Homology, Homotopy and Applications
- Discipline: Algebraic topology
- Language: English
- Edited by: Gunnar Carlsson

Publication details
- History: 1999–present
- Publisher: International Press
- Frequency: Biannually
- Open access: Delayed 4 years
- Impact factor: 0.549 (2011)

Standard abbreviations
- ISO 4: Homol. Homotopy Appl.
- MathSciNet: Homology Homotopy Appl.

Indexing
- ISSN: 1532-0073 (print) 1532-0081 (web)
- OCLC no.: 473864575

Links
- Journal homepage; Online access;

= Homology, Homotopy and Applications =

Homology, Homotopy and Applications is a peer-reviewed delayed open access mathematics journal published by International Press. It was established in 1999 and covers research on algebraic topology. The journal "Homology, Homotopy and Applications" has been founded in 1998 by Hvedri Inassaridze, Head of the Algebra Department of A. Razmadze Mathematical Institute of the Georgian Academy of Sciences, Professor of Tbilisi State University, Georgia.
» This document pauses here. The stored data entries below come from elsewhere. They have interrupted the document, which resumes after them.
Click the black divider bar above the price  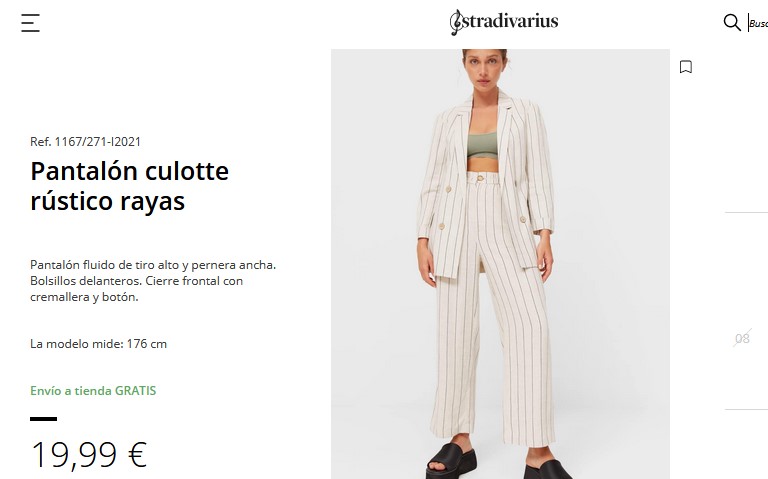tap(44, 419)
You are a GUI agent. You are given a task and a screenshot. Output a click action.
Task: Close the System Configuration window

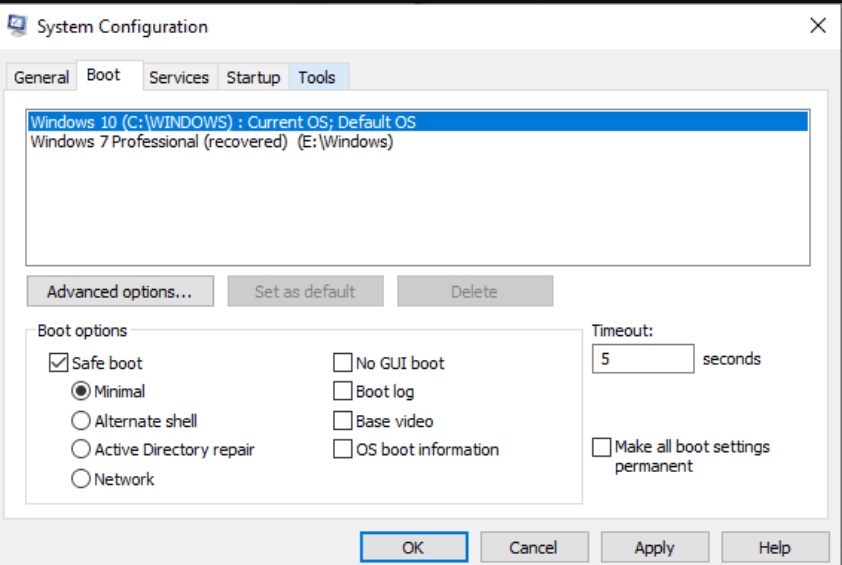click(817, 27)
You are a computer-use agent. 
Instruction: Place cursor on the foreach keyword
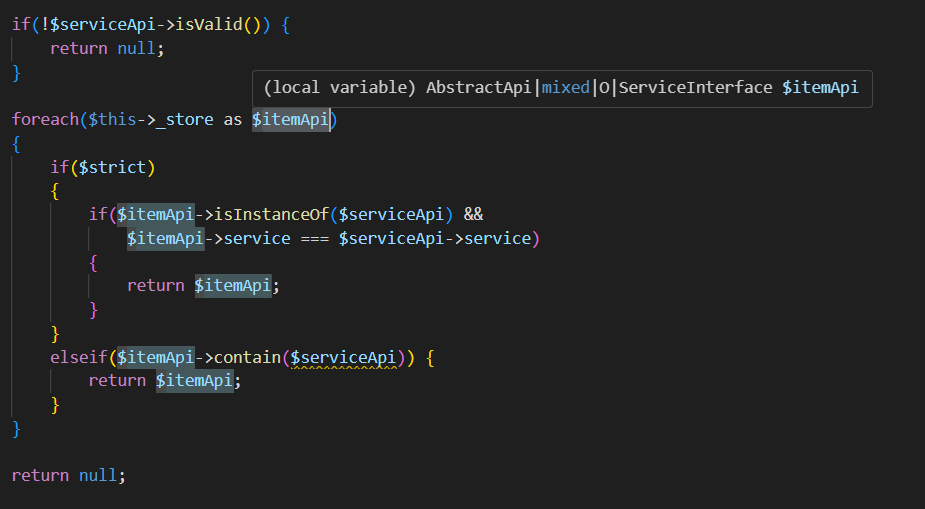tap(44, 120)
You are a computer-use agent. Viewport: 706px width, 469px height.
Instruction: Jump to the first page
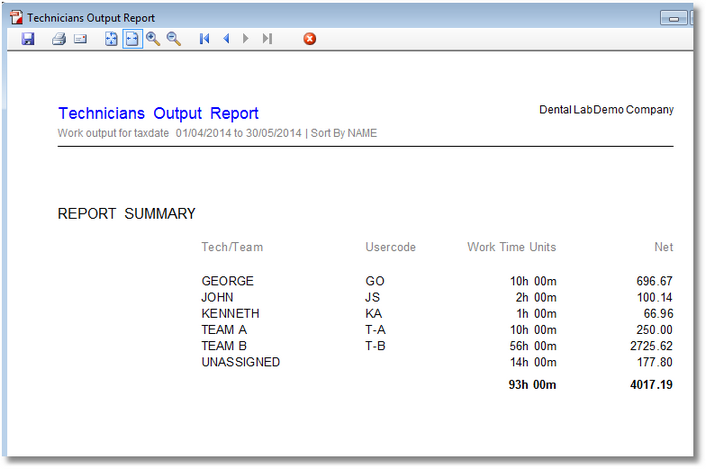[205, 39]
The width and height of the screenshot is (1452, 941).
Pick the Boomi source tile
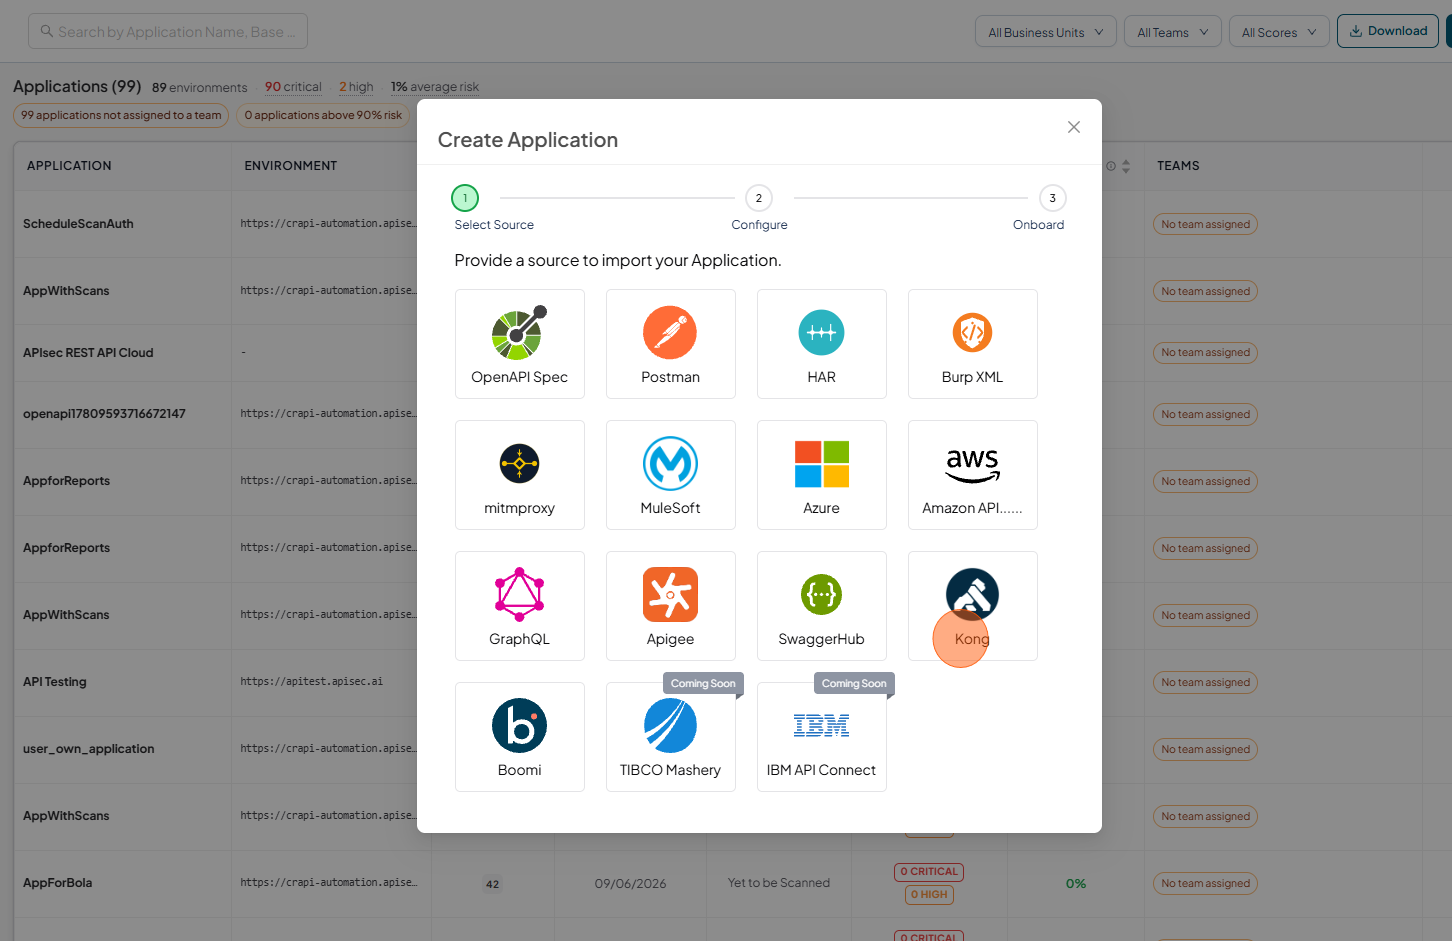pyautogui.click(x=519, y=737)
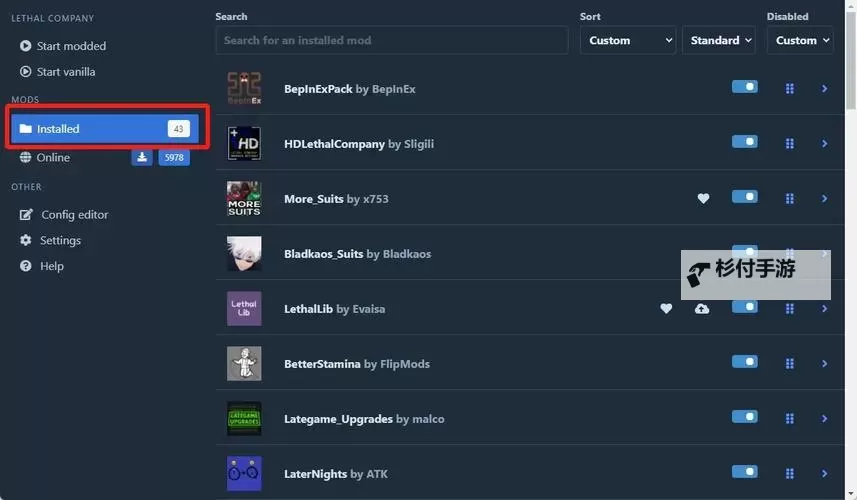Click the download icon beside Online
The width and height of the screenshot is (857, 500).
tap(142, 157)
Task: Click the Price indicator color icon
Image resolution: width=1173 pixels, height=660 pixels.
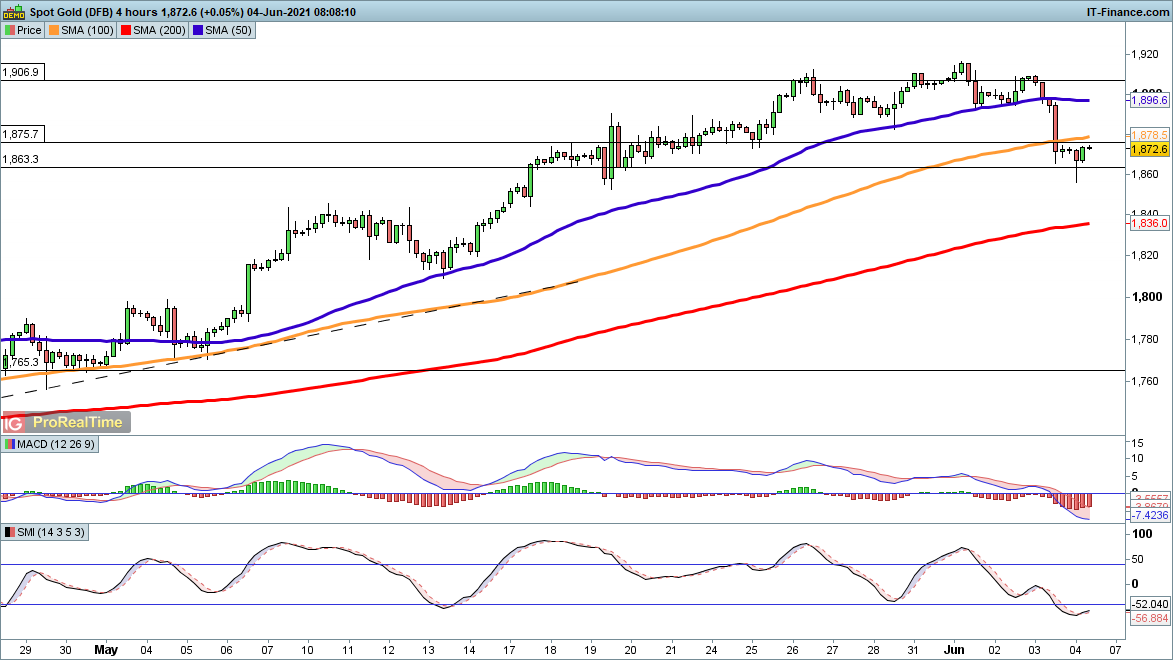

The journal is indexed by Mathematical Reviews and Zentralblatt MATH. Its 2011 MCQ was 0.55, and according to the Journal Citation Reports, the journal had a 2015 impact factor of 0.486, with a 5-year impact factor for that year of 0.654.

Formerly completely open access, the journal has switched to a delayed open access model. Volume are made open access 4 years after their issue year. International Press says it "reserves the right to change its online access policy at any time."